Financial “advice” has been available in our country since—and even before—its capitalistic origins, though it looked quite different in the more distant past. The content, form, delivery, consumers and providers of financial advice have evolved—dramatically—since “founding father” Benjamin Franklin advised that “a penny saved is two pence clear” and later, “a penny saved is a penny got.” That evolution, like all forms of evolution, has been stimulated by changes in our surroundings, including demographic, economic, and societal changes as well as changes to market structures, the regulatory framework, the tax code, and, more recently, technological capabilities such as the proliferation of the Internet and the advance of the Information Age. Now, financial advice has entered a new phase of evolution, fueled primarily by competitive forces, regulatory developments, changing consumer preferences, enhanced connectivity, shifting values, and new capital structures and sources. The age of interdependent financial advice is upon us.
From Where Are We Evolving?
Before we can explore the current state of our evolutionary progress, we must first start with a brief survey of where we have been most recently. In the area of financial advice, the most recent evolutionary stage from which we are evolving is the age of independent financial advice.
This stage of independent advice was largely a counter-reaction to the lack of choice and satisfaction at least some people experienced when traditional “broker-dealers” almost fully controlled the market for financial advice. Until the proliferation of what we now call “independent advisors,” people frequently got what they considered to be financial advice from typically larger institutions whose employees were, and still are, salespeople who sold securities and who, under the law, could provide actual financial advice only if it was “solely incidental” to sales activity.
Until recently, these brokers were subject to the “suitability standard” when they engaged in sales activity, requiring that securities sold to customers be suitable for them given the circumstances. Importantly, brokers generally were not required to place the interests of customers ahead of their own. Making matters even more concerning, while brokers are ultimately regulated by the SEC and the states, they are primarily regulated by the Financial Industry Regulatory Authority (“Finra”), a self-regulatory organization (“SRO”) comprised primarily of other brokers.
In contrast, independent advisors as we now know them are advisors, not salespeople, though some do engage in sales-related activity. Most importantly, they are subject to the “fiduciary standard,” which, unlike the suitability standard, requires them to place the interests of clients ahead of their own and to mitigate their conflicts of interest. And they are directly regulated by the SEC and the states, not an SRO.
Independent advisors have been in existence for many years but had not received much regulatory attention early on, eventually prompting a legislative initiative to regulate them in the form of the Investment Advisers Act of 1940. Yet, it wasn’t until the late 1970s that they truly began to proliferate. According to a report published by the Investment Adviser Association in 2023, there were over 15,100 SEC-registered independent advisory firms in 2022, employing nearly a million people who served almost 62 million clients and managed over $114 trillion.

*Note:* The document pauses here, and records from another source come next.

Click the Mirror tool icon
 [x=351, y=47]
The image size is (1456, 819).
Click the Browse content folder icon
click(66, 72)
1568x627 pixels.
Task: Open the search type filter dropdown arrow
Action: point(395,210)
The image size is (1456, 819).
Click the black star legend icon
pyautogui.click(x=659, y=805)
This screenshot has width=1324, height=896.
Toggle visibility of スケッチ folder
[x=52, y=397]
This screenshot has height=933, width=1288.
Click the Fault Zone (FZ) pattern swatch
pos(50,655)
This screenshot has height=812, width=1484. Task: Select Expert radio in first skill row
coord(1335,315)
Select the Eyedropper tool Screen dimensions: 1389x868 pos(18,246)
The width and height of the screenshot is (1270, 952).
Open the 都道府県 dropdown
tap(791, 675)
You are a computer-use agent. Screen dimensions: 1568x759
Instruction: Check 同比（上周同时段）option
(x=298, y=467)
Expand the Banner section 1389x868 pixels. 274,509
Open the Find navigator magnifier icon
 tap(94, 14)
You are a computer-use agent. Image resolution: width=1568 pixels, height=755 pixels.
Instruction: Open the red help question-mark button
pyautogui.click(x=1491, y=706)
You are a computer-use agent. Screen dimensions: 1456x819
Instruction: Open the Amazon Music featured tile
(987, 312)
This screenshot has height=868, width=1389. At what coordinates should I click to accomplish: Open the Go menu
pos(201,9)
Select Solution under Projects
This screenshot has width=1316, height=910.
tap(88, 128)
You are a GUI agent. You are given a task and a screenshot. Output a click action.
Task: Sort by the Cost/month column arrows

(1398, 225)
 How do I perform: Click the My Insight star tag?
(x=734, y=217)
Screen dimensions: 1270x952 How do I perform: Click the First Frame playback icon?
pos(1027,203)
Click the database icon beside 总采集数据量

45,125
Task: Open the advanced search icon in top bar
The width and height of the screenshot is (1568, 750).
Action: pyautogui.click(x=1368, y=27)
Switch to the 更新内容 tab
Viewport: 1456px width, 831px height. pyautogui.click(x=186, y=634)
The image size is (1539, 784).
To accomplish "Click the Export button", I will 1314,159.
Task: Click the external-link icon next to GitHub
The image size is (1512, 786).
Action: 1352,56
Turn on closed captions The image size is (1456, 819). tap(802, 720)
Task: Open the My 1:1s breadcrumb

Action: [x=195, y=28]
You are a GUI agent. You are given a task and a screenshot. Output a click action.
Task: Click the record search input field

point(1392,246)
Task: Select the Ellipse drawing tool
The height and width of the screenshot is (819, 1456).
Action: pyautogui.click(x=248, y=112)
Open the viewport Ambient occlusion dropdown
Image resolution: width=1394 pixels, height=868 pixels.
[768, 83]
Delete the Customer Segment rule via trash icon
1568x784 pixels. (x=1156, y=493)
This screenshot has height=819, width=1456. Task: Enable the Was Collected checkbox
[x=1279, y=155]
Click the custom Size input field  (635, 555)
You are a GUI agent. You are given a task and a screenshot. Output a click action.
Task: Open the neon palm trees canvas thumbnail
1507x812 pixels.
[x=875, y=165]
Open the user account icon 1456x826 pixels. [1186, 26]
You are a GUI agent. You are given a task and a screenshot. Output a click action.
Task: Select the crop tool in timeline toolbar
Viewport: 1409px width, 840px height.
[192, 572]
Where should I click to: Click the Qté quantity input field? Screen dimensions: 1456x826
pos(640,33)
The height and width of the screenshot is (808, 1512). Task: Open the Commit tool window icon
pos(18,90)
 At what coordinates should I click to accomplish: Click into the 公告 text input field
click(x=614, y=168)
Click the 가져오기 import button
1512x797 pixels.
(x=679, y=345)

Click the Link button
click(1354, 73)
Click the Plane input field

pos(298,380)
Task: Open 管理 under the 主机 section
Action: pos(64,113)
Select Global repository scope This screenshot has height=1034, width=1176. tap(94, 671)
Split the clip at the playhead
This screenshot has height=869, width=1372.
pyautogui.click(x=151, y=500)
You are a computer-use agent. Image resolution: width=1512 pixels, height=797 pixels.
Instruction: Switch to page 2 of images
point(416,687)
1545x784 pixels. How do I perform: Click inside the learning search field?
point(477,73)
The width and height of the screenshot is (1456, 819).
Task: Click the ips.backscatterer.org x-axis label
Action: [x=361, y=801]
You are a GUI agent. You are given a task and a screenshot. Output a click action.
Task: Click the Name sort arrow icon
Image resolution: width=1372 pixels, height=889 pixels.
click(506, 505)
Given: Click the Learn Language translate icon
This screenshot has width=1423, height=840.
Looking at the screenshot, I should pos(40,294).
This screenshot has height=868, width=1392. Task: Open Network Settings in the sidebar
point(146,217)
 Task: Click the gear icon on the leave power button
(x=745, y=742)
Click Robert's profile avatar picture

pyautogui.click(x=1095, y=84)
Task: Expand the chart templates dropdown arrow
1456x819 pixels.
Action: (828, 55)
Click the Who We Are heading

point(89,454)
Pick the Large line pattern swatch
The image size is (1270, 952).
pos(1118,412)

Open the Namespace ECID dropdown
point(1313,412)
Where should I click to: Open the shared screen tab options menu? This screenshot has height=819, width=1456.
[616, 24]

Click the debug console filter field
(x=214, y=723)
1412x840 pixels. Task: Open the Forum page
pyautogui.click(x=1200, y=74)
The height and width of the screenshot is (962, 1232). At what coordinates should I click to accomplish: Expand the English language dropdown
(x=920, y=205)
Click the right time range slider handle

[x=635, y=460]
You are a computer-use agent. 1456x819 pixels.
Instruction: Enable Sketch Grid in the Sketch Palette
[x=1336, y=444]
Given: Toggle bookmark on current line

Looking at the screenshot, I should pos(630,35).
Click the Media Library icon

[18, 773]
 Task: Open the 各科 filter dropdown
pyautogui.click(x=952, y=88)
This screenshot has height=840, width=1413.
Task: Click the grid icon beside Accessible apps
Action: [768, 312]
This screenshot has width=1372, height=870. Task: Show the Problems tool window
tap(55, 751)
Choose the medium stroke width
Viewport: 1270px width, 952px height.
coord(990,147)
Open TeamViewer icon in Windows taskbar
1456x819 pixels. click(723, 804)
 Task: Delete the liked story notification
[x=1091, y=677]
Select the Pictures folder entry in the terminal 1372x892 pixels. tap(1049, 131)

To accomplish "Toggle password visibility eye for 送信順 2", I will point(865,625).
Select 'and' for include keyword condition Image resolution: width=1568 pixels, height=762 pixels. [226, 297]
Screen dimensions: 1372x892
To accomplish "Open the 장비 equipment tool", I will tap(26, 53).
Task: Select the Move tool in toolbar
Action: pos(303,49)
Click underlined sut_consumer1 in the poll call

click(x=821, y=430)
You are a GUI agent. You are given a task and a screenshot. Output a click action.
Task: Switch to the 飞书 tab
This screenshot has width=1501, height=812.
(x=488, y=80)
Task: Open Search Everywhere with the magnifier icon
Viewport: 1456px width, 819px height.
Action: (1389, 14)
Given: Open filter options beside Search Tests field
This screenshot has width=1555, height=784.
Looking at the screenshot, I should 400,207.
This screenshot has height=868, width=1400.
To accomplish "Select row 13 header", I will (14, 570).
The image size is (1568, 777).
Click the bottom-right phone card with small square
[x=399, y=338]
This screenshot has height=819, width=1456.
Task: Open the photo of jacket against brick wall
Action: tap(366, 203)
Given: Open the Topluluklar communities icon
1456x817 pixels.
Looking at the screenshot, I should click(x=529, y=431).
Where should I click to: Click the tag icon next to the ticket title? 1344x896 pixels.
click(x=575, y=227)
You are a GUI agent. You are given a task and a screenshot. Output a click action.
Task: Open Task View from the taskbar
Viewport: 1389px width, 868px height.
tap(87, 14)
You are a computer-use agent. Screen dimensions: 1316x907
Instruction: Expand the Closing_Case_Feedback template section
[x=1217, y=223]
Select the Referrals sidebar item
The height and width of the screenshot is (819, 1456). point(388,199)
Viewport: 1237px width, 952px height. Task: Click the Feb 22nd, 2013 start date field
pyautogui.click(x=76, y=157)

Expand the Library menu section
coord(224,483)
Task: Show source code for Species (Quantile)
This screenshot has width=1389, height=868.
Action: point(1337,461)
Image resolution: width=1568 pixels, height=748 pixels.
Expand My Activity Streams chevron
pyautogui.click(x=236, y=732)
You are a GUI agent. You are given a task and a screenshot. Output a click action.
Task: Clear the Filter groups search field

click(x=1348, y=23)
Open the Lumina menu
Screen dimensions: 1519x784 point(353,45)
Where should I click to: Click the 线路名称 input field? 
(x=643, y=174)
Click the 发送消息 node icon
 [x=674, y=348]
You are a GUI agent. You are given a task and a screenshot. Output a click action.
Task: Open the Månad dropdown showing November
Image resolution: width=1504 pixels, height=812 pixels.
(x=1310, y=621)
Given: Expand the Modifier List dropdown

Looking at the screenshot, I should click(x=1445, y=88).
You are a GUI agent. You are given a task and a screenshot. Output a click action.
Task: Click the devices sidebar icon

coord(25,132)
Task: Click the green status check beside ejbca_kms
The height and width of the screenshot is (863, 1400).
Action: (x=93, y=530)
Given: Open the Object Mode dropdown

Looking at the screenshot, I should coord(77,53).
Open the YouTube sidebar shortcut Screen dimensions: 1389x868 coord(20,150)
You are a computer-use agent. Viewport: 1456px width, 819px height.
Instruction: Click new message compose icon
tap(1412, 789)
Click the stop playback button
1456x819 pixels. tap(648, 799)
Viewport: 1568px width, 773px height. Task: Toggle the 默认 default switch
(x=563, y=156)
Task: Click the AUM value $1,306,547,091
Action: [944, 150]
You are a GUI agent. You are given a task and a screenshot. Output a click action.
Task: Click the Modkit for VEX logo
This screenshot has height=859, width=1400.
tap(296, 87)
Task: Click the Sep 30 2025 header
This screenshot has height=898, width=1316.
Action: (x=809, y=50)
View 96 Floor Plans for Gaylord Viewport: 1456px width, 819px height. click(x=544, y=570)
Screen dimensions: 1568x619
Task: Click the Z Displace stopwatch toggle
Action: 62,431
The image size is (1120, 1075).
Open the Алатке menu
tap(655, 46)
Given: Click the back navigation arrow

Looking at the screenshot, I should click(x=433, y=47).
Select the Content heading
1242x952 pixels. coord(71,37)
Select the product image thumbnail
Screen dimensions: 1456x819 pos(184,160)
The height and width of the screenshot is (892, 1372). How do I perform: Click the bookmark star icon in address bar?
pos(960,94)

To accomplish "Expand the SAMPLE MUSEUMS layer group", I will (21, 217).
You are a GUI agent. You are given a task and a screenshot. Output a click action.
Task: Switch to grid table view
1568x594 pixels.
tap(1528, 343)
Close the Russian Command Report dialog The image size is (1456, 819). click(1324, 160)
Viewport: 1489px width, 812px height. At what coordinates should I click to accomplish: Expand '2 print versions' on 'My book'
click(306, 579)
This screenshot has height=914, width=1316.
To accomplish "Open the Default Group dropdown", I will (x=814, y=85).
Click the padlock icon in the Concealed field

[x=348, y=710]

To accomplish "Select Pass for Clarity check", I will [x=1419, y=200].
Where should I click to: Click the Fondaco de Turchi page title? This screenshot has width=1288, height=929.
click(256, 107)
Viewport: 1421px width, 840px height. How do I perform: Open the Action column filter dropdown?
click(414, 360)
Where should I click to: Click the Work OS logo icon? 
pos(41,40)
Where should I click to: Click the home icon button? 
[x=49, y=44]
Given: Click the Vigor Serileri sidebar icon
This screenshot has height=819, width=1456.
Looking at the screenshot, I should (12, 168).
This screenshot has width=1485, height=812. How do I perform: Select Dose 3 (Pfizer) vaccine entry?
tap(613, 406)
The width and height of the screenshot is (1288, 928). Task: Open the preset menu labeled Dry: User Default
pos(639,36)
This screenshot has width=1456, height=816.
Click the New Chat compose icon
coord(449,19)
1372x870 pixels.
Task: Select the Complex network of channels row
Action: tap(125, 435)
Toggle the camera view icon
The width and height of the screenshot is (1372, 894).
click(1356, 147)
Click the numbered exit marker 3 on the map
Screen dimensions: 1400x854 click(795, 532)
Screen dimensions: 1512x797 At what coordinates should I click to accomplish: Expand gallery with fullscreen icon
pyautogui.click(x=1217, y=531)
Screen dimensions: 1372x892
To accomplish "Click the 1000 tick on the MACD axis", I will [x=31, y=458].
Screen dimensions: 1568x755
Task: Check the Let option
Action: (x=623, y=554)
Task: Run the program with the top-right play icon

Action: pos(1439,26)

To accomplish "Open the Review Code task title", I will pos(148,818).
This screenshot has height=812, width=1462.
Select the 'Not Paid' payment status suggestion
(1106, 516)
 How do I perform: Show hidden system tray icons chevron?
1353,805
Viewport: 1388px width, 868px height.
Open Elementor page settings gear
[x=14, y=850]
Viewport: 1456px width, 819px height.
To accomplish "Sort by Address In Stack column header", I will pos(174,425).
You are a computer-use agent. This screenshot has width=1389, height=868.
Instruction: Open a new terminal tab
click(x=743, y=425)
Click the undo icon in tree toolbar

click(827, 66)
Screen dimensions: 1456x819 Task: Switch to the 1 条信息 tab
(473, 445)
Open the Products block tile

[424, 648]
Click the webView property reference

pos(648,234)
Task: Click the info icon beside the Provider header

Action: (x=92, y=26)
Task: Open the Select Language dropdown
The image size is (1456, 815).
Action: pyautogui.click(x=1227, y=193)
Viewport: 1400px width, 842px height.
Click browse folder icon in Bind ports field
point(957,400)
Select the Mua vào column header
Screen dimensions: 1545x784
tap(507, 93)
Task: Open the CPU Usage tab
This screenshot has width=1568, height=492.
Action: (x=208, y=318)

Given the above, one could reasonably have predicted that the broker model would ultimately fail as consumers seeking financial advice sought out advisors with their best interests in mind and shunned salespeople who were not required to place their interests first; but that has not happened. There are several reasons for this resilience, all of which will be relevant in discussing the next age—of interdependence.
First, after having been told by Congress to evaluate the possibility of imposing the fiduciary standard on brokers, the SEC declined to do so and instead chose to impose a new standard on brokers that is weaker than the fiduciary standard but gives consumers the confusing impression that their best interests are always paramount. Effective in 2020, the SEC adopted “Regulation Best Interest,” or “Reg BI,” under which brokers must now act in a retail customer’s best interests when making recommendations regarding securities. Yet, this standard is less demanding than the fiduciary standard, especially because it applies only at the time a recommendation is made and not continuously. In reality, however, Reg BI offers at least some cover for brokers because they can now tell customers that they, too, must place their clients’ interests first, though that is not always the case.
Second, the brokers continue to have considerable resources at their disposal and are often still much larger than their independent competitors. In turn, they can spend more on marketing and advocacy, building strong brands and diverting attention away from the shortcomings of their business model. In contrast, according to the IAA, 91.7% of all SEC-registered investment advisors had fewer than 100 people, and the vast majority managed under $1B in assets. They are simply too small to muster the necessary resources to pursue their own awareness campaigns to educate consumers about the differences between brokers and advisors.
Third, and to their credit, the brokers have further taken advantage of their scale to provide additional services that smaller investment advisors are not always able to provide. These additional services include cash-management, lending, insurance, family-governance, and trustee services, along with broad access to private investment strategies—all things that customers increasingly want, and preferably from a single, convenient source.